发布于 2024-10-08 16:55:23 字数 465 浏览 10 评论 0原文

首先，我应该指出，我的统计知识相当有限，所以如果我的问题看起来微不足道或者甚至没有意义，请原谅我。

我的数据似乎不符合正态分布。通常，当我绘制置信区间时，我会使用平均值±2标准差，但我认为这对于非均匀分布是不可接受的。我的样本量当前设置为 1000 个样本，这似乎足以确定它是否是正态分布。

我使用 Matlab 进行所有处理，那么 Matlab 中是否有任何函数可以轻松计算置信区间（例如 95%）？

我知道有“分位数”和“prctile”函数，但我不确定这是否是我需要使用的。函数“mle”还返回正态分布数据的置信区间，尽管您也可以提供自己的 pdf。

我可以使用 ks密度为我的数据创建一个 pdf，然后将该 pdf 输入到 mle 函数中以给出置信区间吗？

另外，我将如何确定我的数据是否呈正态分布。我的意思是，我目前可以通过查看 ksdenth 的直方图或 pdf 来判断，但是有没有办法定量测量它？

谢谢！

原文

分享到QQ

分享到微博

如果你对这篇内容有疑问，欢迎到本站社区发帖提问参与讨论，获取更多帮助，或者扫码二维码加入 Web 技术交流群。

发布评论

需要登录才能够评论，你可以免费注册一个本站的账号。

乖乖兔^ω^ 2024-10-15 16:55:23

所以有几个问题。
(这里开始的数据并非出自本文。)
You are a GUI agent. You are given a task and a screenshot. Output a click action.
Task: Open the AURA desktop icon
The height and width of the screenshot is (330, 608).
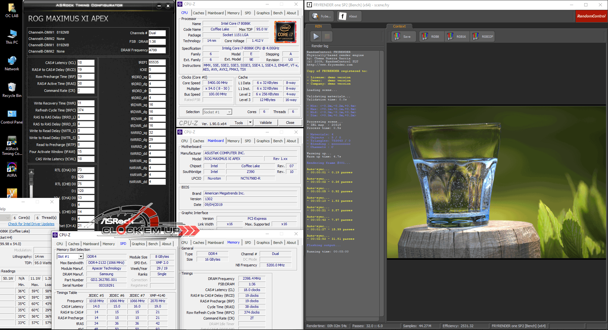(12, 170)
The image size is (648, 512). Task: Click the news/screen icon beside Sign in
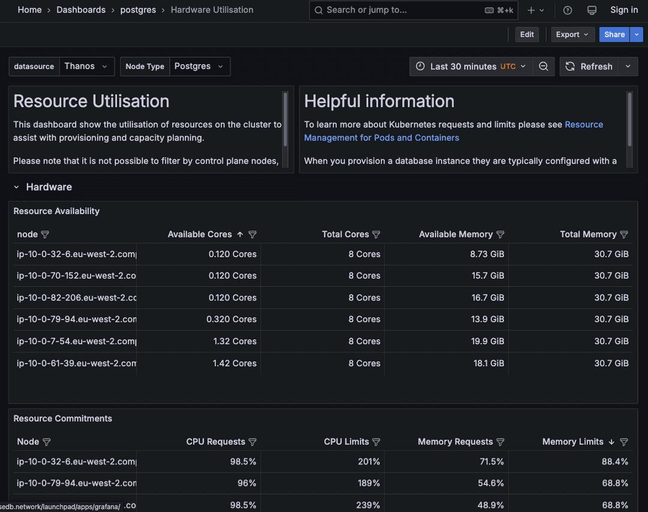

以下是一些建议

您是对的，1000 个样本的平均值应该呈正态分布（除非您的数据是“重尾”，我假设情况并非如此）。要获得均值的 1-alpha 置信区间（在您的情况下 alpha = 0.05），您可以使用“norminv”函数。例如，假设我们想要数据 X 样本的平均值为 95% CI，那么我们可以输入

N = 1000;             % sample size
X = exprnd(3,N,1);    % sample from a non-normal distribution
mu = mean(X);         % sample mean (normally distributed)
sig = std(X)/sqrt(N); % sample standard deviation of the mean
alphao2 = .05/2;      % alpha over 2   
CI = [mu + norminv(alphao2)*sig ,...
      mu - norminv(alphao2)*sig  ]

CI =

2.9369    3.3126

“测试数据样本是否呈正态分布”可以通过多种方式完成。一种简单的方法是使用 QQ 图。为此，请使用“qqplot(X)”，其中 X 是您的数据样本。如果结果近似为一条直线，则样本正常。如果结果不是一条直线，则样本不正常。

例如，如果如上所述 X = exprnd(3,1000,1)，则样本是非正态的，并且 qqplot 非常非线性：

X = exprnd(3,1000,1);
qqplot(X);

alt text

另一方面，如果数据正常，qqplot 将给出一条直线：

qqplot(randn(1000,1))

替代文字

So there are a couple of questions there. Here are some suggestions

You are right that a mean of 1000 samples should be normally distributed (unless your data is "heavy tailed", which I'm assuming is not the case). to get a 1-alpha-confidence interval for the mean (in your case alpha = 0.05) you can use the 'norminv' function. For example say we wanted a 95% CI for the mean a sample of data X, then we can type

N = 1000;             % sample size
X = exprnd(3,N,1);    % sample from a non-normal distribution
mu = mean(X);         % sample mean (normally distributed)
sig = std(X)/sqrt(N); % sample standard deviation of the mean
alphao2 = .05/2;      % alpha over 2   
CI = [mu + norminv(alphao2)*sig ,...
      mu - norminv(alphao2)*sig  ]

CI =

2.9369    3.3126

Testing if a data sample is normally distribution can be done in a lot of ways. One simple method is with a QQ plot. To do this, use 'qqplot(X)' where X is your data sample. If the result is approximately a straight line, the sample is normal. If the result is not a straight line, the sample is not normal.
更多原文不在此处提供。